Journal of Cultural Heritage ( ISSN 1296-2074) Vol. 13, hefte 3, 2012, ss. 183-190.

Mikkel Christensen, Hartmut Kutzke og Finn Knut Hansen

Given the perilous state of the Oseberg find from Norway, the Museum of Cultural History and the Department
of Chemistry both at the University of Oslo, are looking into new methods for treating archaeological
wood. While numerous polymers have been previously tested, most do not stabilise the wood sufficiently,
penetrate far enough, or remain stable without producing toxic fumes. A few of the more common examples
are: Alum salt, KAl(SO4)2·12H2O, which was used for treatment earlier but does not penetrate well
and leaves the wood very acidic. Poly(oxy ethylene) (POE or Polyethylene glycol [PEG]) is widely used
as a consolidant today but this material degrades over time and thus cannot support the finds for a very
long time. Melamine-formaldehyde (Kauramin) has also been used and while it is fairly stable, it may
also fill the wood and turn it into a ‘block’ of plastic. Since new consolidants would be advantageous, it is
discussed what the requirements of such consolidants are and how material sciences may help procure
them. It is proposed that an important requirement for a future stabilising agent is to leave an airy structure
in order to allow retreatment in the future. This might be accomplished by foaming a polymer, or
by combining nanoparticles with a polymer ‘spider web’ network to keep them in place. Such particles
may help stabilise pH inside the wood by neutralising any acid generated inside treated artefacts. Special
attention is given to the field of biomimetics–the discipline of constructing materials inspired by existing
natural designs. It may be possible to construct a frame using bio-inspired materials (possibly an ‘artificial
lignin’ mixed with other compounds optimise strength and flexibility) or through biomineralisation (an
inorganic ‘skeleton’). Tests on biomimetic cellulose and chitosan have begun and the initial evaluation of
these materials is given.
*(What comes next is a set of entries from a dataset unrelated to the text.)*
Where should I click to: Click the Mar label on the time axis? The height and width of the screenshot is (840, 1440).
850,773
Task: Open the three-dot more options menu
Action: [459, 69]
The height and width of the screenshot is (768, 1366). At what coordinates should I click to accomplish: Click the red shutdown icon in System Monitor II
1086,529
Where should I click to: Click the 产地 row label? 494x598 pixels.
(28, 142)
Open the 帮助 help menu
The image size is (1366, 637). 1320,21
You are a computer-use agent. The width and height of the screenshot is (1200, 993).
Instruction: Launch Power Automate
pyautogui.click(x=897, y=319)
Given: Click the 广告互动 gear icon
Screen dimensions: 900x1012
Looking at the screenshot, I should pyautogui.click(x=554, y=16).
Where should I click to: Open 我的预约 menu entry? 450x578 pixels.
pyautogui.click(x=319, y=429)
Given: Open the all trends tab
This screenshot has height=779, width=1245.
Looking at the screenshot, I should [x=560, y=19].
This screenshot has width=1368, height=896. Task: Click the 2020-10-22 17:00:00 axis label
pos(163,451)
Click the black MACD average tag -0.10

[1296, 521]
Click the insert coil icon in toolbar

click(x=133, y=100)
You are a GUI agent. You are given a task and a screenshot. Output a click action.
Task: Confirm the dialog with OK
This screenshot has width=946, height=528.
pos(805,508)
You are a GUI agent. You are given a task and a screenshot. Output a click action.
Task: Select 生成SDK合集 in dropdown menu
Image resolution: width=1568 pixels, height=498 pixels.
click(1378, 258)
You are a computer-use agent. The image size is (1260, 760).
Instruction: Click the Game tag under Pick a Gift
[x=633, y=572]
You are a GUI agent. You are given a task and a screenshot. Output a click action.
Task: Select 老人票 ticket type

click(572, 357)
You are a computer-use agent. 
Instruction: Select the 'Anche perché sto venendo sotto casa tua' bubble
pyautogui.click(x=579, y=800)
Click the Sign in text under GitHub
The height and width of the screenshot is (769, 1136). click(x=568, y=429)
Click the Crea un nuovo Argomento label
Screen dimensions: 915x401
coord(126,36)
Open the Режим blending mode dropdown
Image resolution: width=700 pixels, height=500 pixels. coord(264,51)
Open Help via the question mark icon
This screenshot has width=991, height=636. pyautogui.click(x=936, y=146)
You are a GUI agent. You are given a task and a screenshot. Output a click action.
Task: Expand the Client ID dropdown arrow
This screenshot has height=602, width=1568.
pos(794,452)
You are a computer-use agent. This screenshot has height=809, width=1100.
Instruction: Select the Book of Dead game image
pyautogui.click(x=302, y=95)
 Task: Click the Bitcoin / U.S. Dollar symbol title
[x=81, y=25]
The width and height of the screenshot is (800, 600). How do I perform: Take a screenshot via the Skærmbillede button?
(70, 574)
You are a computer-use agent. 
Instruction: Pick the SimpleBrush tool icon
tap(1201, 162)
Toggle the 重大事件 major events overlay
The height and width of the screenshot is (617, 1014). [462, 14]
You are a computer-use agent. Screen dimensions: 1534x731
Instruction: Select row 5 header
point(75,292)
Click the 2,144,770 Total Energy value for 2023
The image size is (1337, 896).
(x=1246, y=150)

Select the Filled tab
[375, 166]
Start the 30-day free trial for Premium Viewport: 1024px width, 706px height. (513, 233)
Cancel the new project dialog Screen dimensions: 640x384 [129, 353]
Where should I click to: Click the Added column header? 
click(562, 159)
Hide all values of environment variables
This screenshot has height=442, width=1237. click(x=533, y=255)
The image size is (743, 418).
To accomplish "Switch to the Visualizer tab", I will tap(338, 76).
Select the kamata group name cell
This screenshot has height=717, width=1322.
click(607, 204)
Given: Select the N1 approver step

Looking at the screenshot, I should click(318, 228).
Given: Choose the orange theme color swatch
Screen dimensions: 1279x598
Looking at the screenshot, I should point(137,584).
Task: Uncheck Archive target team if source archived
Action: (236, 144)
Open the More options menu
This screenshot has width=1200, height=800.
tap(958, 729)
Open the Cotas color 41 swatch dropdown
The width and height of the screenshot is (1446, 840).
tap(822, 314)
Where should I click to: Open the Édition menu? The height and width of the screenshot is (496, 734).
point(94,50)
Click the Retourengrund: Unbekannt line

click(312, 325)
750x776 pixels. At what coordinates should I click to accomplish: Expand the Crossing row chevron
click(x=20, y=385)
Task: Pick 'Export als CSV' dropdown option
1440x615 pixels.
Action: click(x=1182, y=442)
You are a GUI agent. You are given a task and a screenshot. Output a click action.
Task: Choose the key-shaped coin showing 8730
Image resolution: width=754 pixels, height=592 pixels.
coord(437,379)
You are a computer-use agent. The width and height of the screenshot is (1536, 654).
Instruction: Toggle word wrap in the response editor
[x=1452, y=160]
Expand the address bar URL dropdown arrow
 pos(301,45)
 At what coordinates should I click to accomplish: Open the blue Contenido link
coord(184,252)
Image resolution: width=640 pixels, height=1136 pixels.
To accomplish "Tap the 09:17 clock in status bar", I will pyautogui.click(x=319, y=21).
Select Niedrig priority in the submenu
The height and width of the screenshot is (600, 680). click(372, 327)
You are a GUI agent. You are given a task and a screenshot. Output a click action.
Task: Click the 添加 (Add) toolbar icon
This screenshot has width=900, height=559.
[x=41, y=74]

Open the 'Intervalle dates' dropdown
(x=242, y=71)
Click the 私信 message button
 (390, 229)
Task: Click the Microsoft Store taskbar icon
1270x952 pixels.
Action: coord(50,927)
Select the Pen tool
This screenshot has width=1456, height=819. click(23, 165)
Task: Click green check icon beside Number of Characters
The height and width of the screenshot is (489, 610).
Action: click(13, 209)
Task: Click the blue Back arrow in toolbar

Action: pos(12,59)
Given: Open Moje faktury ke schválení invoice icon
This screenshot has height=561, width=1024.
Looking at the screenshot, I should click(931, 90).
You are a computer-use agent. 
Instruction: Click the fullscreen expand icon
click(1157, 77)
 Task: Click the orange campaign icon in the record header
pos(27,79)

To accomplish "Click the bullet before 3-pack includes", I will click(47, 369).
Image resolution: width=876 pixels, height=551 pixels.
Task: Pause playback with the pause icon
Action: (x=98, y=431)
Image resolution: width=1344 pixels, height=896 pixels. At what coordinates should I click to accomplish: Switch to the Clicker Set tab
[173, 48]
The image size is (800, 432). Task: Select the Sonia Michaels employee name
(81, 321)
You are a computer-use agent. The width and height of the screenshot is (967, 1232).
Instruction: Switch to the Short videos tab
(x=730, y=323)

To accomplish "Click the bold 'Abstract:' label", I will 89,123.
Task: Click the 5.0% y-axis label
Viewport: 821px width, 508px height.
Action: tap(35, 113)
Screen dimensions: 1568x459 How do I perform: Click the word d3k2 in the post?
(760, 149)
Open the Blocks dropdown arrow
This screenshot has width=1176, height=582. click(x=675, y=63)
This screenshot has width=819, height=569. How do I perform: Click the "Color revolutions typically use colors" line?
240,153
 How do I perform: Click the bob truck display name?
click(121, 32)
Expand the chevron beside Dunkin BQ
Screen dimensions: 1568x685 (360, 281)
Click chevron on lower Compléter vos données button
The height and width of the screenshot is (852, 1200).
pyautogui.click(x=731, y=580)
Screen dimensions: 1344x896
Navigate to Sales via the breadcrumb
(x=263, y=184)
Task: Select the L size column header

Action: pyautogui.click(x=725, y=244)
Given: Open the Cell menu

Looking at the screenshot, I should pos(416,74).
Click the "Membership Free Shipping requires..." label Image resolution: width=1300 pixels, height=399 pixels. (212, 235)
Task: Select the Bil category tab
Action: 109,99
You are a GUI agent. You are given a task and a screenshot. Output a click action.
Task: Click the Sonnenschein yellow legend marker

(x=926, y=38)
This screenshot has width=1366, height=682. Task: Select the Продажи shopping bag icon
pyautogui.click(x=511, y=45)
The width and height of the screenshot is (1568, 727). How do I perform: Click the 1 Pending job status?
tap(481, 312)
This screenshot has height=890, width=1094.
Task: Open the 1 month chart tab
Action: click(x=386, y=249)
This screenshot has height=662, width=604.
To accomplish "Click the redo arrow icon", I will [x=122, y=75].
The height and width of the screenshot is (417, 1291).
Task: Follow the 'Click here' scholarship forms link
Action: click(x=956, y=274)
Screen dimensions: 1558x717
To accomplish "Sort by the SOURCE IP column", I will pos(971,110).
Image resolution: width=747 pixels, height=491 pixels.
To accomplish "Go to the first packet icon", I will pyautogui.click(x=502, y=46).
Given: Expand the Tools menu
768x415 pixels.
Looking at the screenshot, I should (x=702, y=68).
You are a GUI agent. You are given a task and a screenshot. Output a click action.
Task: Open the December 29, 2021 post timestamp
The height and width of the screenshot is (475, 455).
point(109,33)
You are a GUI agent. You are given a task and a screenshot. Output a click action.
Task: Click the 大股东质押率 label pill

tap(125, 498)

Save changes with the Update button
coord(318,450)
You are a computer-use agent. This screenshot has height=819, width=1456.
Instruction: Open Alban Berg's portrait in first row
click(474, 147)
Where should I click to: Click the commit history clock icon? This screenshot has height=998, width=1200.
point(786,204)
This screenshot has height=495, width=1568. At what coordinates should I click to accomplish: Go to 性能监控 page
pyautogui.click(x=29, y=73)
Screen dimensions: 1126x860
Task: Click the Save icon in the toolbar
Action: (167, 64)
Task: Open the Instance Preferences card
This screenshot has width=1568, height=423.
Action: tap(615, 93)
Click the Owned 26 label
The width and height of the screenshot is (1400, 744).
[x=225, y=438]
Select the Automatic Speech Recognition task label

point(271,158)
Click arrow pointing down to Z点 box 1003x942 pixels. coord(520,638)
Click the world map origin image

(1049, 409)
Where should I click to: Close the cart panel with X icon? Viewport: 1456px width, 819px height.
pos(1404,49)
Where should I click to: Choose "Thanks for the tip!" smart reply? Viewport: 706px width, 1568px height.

Chitosan is made from modified chitin (primarily from shrimp and crabs) and
may be dissolved in acidic solutions. Crystalline cellulose is interesting in conservation as the individual
particles are resistant to acid and not as hygroscopic as the amorphous part of cellulose. The materials
and the procedures used in testing are described. It is shown that crystalline cellulose particles usually
flocculate when used to treat archaeological wood but that they may be treated with surfactants in order
to improve penetration of archaeological finds.